Sekelumit Tantangan Perbankan Syariah Global yang Mirip-Mirip

Pangsa pasar perbankan syariah Indonesia berada di angka 7,31 persen.

Republika/Dian Fath Risalah
Bendera nasional Turki tampak berkibar setengah tiang di pusat kota Istanbul, Turki, Jumat (20/10/2023).
Rep: Dian Fath Risalah Red: Lida Puspaningtyas

REPUBLIKA.CO.ID, JAKARTA -- Perbankan syariah memiliki berbagai tantangan pertumbuhan di berbagai belahan dunia. Beberapa menghadapi masalah yang sama.

Di Turki, lebih dari 95 persen dari sekitar 83 juta populasi adalah Muslim tetapi penetrasi keuangan Islam di negara itu disebut masih sangat rendah.

Padahal porsi bank partisipasi atau umumnya dikenal sebagai bank Islam di Turki telah melampaui pertumbuhan bank konvensional dalam beberapa tahun terakhir seiring volatilitas pasar keuangan meskipun masih kecil dalam sisi aset

Baca Juga

Salah satu warga Istanbul yang ditemui Republika, Ufuk Turan mengaku belum tertarik menggunakan bank yang berdasarkan asas syariah. Saat ini, ia masih menabung di salah satu bank konvensional milik Pemerintah Turki.

"Karena hukum dan ketentuannya sama saja, jadi saya masih menggunakan bank umum," ujarnya kepada Republika.

Dikonfirmasi terpisah, Gokhan pria asal Antalya pun menyampaikan hal yang sama. Ia dan keluarga besarnya pun masih menggunakan bank konvensional. Menurutnya, lebih mudah menggunakan layanan bank konvensional. Ia bahkan mengaku kurang begitu suka dengan segala hal yang disangkutpautkan dengan agama.

* Catatan dari sebuah koleksi
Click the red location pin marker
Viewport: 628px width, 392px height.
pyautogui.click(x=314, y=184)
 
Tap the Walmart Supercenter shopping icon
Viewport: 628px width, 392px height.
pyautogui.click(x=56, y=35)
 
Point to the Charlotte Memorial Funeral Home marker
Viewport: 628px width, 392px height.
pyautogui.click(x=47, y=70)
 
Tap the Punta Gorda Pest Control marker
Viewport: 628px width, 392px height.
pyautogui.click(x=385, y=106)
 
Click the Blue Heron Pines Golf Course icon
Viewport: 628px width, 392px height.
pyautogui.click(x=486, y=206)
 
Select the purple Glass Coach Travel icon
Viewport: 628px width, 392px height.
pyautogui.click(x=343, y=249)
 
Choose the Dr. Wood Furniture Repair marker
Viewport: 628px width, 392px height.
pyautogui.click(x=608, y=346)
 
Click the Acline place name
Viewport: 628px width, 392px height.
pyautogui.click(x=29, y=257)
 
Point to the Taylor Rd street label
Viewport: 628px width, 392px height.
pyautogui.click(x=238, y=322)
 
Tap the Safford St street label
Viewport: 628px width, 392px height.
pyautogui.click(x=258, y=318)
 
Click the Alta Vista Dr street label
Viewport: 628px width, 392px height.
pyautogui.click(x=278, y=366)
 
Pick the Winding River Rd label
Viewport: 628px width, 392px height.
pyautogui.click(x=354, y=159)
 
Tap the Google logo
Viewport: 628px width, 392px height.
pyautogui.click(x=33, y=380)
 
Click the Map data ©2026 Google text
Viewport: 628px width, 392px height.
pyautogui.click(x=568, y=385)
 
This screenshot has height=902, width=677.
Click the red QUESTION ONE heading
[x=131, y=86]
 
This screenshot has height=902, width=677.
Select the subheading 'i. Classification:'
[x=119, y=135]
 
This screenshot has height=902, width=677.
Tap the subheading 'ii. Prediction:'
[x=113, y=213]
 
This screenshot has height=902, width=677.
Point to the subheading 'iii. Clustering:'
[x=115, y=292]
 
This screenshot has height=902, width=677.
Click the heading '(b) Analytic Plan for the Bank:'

* Soal A
Salin persis bagian artikel tentang perbankan syariah dari "Padahal porsi bank" sampai "ujarnya kepada Republika.".
* Soal B
Susun baris-baris di daftar, dari baris yang memuat "Click the Blue Heron Pines Golf Course icon" sampai baris yang memuat "pyautogui.click(x=608, y=346)", menjadi list JSON berisi string, satu string untuk tiap baris dan tanpa baris kosong.

* Jawaban Benar A
Padahal porsi bank partisipasi atau umumnya dikenal sebagai bank Islam di Turki telah melampaui pertumbuhan bank konvensional dalam beberapa tahun terakhir seiring volatilitas pasar keuangan meskipun masih kecil dalam sisi aset

Baca Juga

Salah satu warga Istanbul yang ditemui Republika, Ufuk Turan mengaku belum tertarik menggunakan bank yang berdasarkan asas syariah. Saat ini, ia masih menabung di salah satu bank konvensional milik Pemerintah Turki.

"Karena hukum dan ketentuannya sama saja, jadi saya masih menggunakan bank umum," ujarnya kepada Republika.

* Jawaban Benar B
[
  "Click the Blue Heron Pines Golf Course icon",
  "Viewport: 628px width, 392px height.",
  "pyautogui.click(x=486, y=206)",
  "Select the purple Glass Coach Travel icon",
  "Viewport: 628px width, 392px height.",
  "pyautogui.click(x=343, y=249)",
  "Choose the Dr. Wood Furniture Repair marker",
  "Viewport: 628px width, 392px height.",
  "pyautogui.click(x=608, y=346)"
]